Heritage Foundation Warns of Steep Costs of Immigration Reform

The Heritage Foundation released a study Monday saying that legalizing the current population of illegal immigrants could cost $6.3 trillion in entitlements and social programs in the long run. But the report came as no surprise, given that the conservative think tank issued a similar warning in 2007, and it’s unlikely to substantially change the fate of immigration reform in the Senate.

Senators who oppose the “Gang of Eight” bill—such as Jeff Sessions, R-Ala., and David Vitter, R-La.—have already raised concerns about its cost. Opponents cite a variety of other concerns as well, ranging from perceived shortcomings in the border-security provisions to the inclusion of a pathway to citizenship.

And although the economy is far weaker than it was during the most recent immigration debate, conservatives who support reform—such as Douglas Holtz-Eakin of the American Action Forum and Alex Nowrasteh of the Cato Institute—have seen this study coming for so long that they’ve spent weeks “pre-butting” it with their own analysis that immigration reform will boost the beleaguered U.S. economy, as long as the bill is evaluated using dynamic scoring. Republicans prefer this scoring method, which takes into account behavioral changes spurred by policy. The Heritage Foundation usually evaluates bills that way—but it didn’t in this case.

“This study is designed to try to scare conservative Republicans to try to think the cost here is going to be so gigantic that you can’t possibly be for it,” said Haley Barbour, Mississippi’s former GOP governor, on a conference call with reporters Monday.

Many of the Senate’s most ardent budget hawks already oppose the immigration bill for other reasons. And some who have been open to an overhaul, including Sen. Rob Portman, R-Ohio, may be critical of Heritage’s methodology when they evaluate the costs of changing the immigration laws.

“I do think it ought to be based on behavior, meaning dynamic [scoring],” said Portman, who, like many other senators, said Monday evening that he had not yet seen the study. “I’m for it for everything, as you know.”

Portman’s comments were echoed by House Budget Committee Chairman Paul Ryan, another advocate of dynamic scoring, whose view of immigration reform could sway the votes of some of his fellow conservatives. “The Congressional Budget Office has found that fixing our broken immigration system could help our economy grow. A proper accounting of immigration reform should take into account these dynamic effects,” he said in a statement through a spokesman. CBO indicated in a letter to Ryan last week that it would consider some macroeconomic effects when evaluating a major immigration overhaul.

Heritage President Jim DeMint, a former GOP senator from South Carolina, argued that there could be no “true dynamic scoring” within the 10-year window CBO considers while evaluating bills. The Gang of Eight stipulated that newly legalized immigrants could not receive federal benefits before getting green cards, which would be a 10-year process for many. That could push the cost outside the CBO’s evaluations—“their normal tricks,” DeMint said of his former colleagues.

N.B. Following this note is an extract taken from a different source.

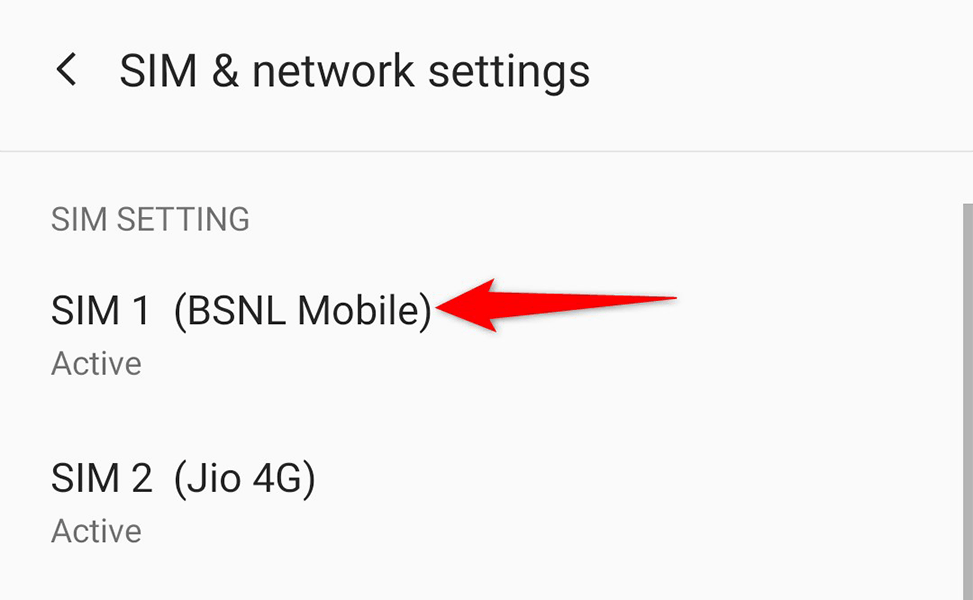
Task: Click the word 'settings' in the title
Action: pyautogui.click(x=509, y=73)
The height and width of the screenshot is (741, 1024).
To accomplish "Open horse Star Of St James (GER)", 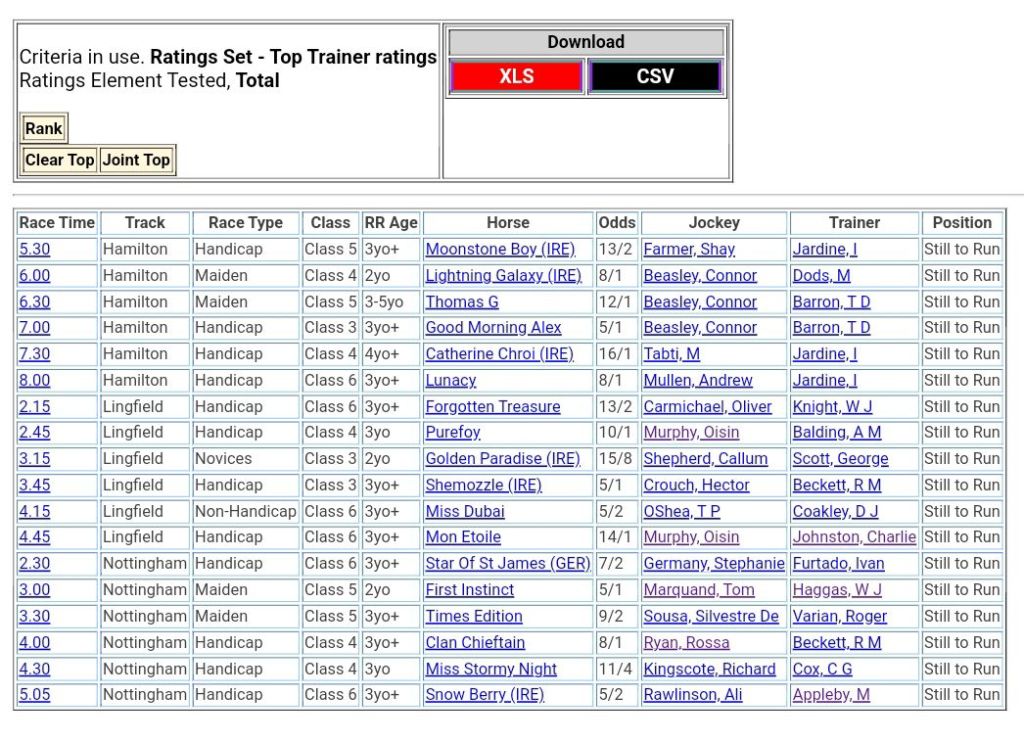I will click(507, 564).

The 2007 Heritage study was a “contributing factor” in the demise of the last major immigration-reform effort in the Senate, but not the “death knell,” said Madeline Zavodny, an adjunct scholar at the conservative American Enterprise Institute. The guest-worker program was a bigger problem, as was a major popular blowback against the idea of “amnesty.”

Those concerns still exist, as do doubts about the border and interior enforcement mechanisms in the Gang of Eight’s plan. “That alone will probably be enough to prevent 41 Republicans from voting for [the bill],” said Brian Phillips, a spokesman for Sen. Mike Lee, R-Utah. The cost concerns raised by Heritage “might just end up being another talking point on why we might not vote for it.”

As another GOP aide put it, “I think at the end of the day, a lot of the people who oppose the bill are going to point to costs as a primary reason for their opposition.”

But that doesn’t mean the study will add to the handful of lawmakers who already oppose the bill. A Democratic aide to the Gang of Eight said that while cost is a legitimate question to examine, concerns about Heritage’s methodology and the resulting high estimate mean the study “has kind of discredited itself.

“The study’s impact going forward will be minimal,” the aide said. “I don’t think it will gain traction beyond those who oppose the bill reflexively.”